If you are a subcontractor, preliminary notice is required, but not so for a general contractor. The subcontractor must not be in direct contact with the property owner, and the preliminary notice must be sent out within 120 days from the last delivery of supplies or last working day.   

The Maryland mechanic’s lien should include a description of the land, where it is located, address, zip code, parcel number, and photographs of the property may be attached.  A copy of the deed with the full legal description will be sufficient to attach to the lien.  

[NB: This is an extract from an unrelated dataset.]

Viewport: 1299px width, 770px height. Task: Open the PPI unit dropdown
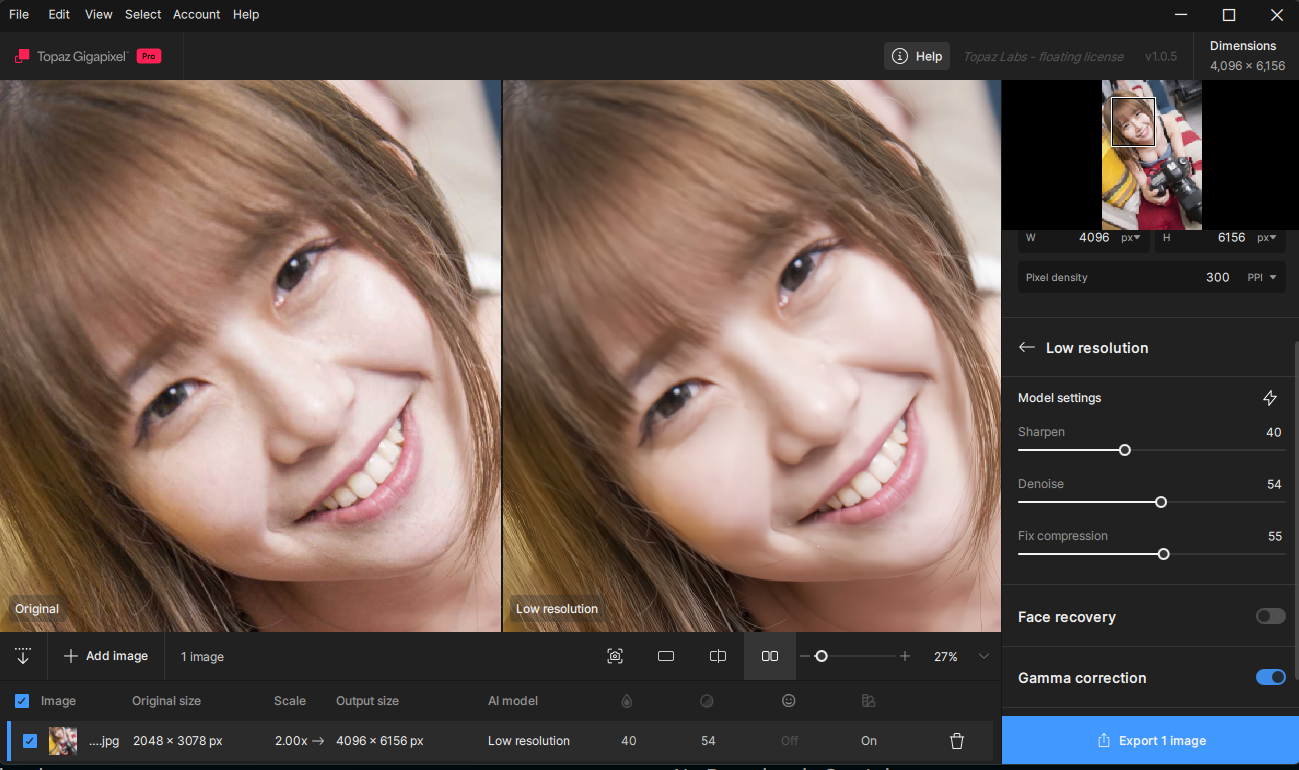(x=1263, y=277)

What the Mechanic’s Lien Should Include

Only some things can be covered by the lien, they include: unpaid supplies and labor, and any equipment which was part of the project.  You may be able to include interest if that was specified in the contract.

Generally, collection fees and attorney’s fees cannot be included in a Maryland mechanic’s lien, however a court may decide to award the legal fees to a claimant.

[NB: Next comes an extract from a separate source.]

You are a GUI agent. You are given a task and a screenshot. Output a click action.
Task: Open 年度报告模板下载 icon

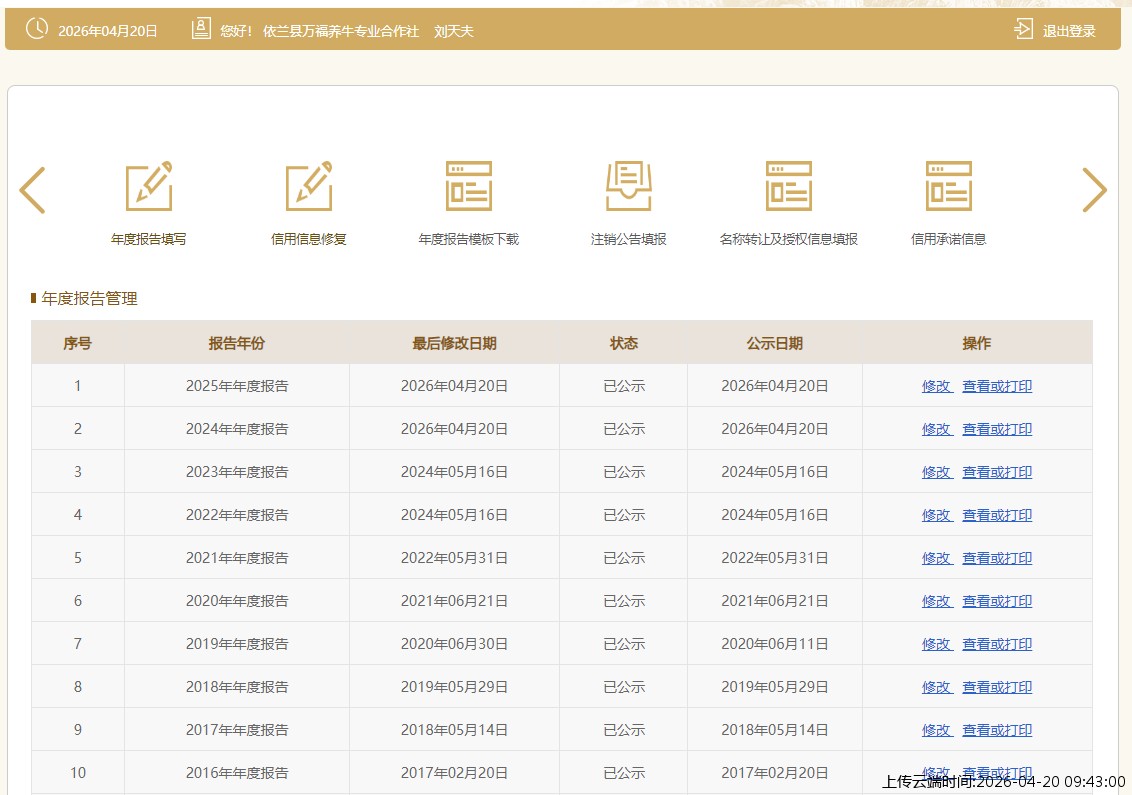469,187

Once the lien is filed, the court will ask the petitioner to supplement the complaint, if necessary. If the court is satisfied, it will enter an order that the other side will reply to in a subsequent hearing. If the owner does not appear at that hearing, the plaintiff’s claim will be determined to stand.

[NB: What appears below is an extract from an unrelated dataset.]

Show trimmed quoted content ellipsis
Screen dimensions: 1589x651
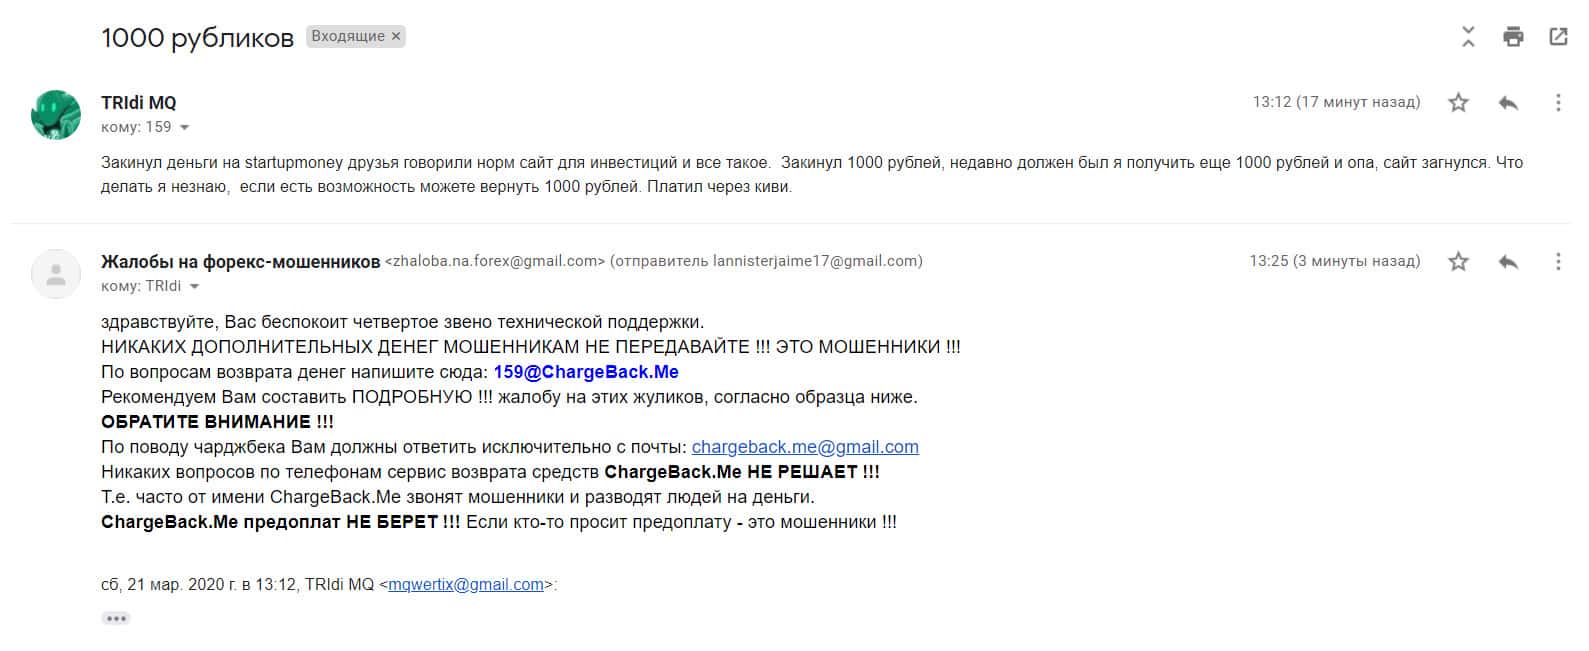click(116, 618)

Enforcing a Maryland Mechanic’s Lien

Under Maryland law, you may initiate enforcement or payment of the lien within one year from the filing of the mechanic’s lien by filing a Petition to Enforce.

If a lien is not satisfied, a contractor or subcontractor can sell the property to recover the outstanding amount owed.

You basically have to stand in line behind any pre-existing mortgage obligations or construction loans.  If several mechanic’s liens are competing, they may have to ultimately share existing funds. Otherwise, the liens will be satisfied upon any foreclosure sale of the property.

The good news is that the mechanic’s lien will have priority over other liens filed after the mechanic’s lien.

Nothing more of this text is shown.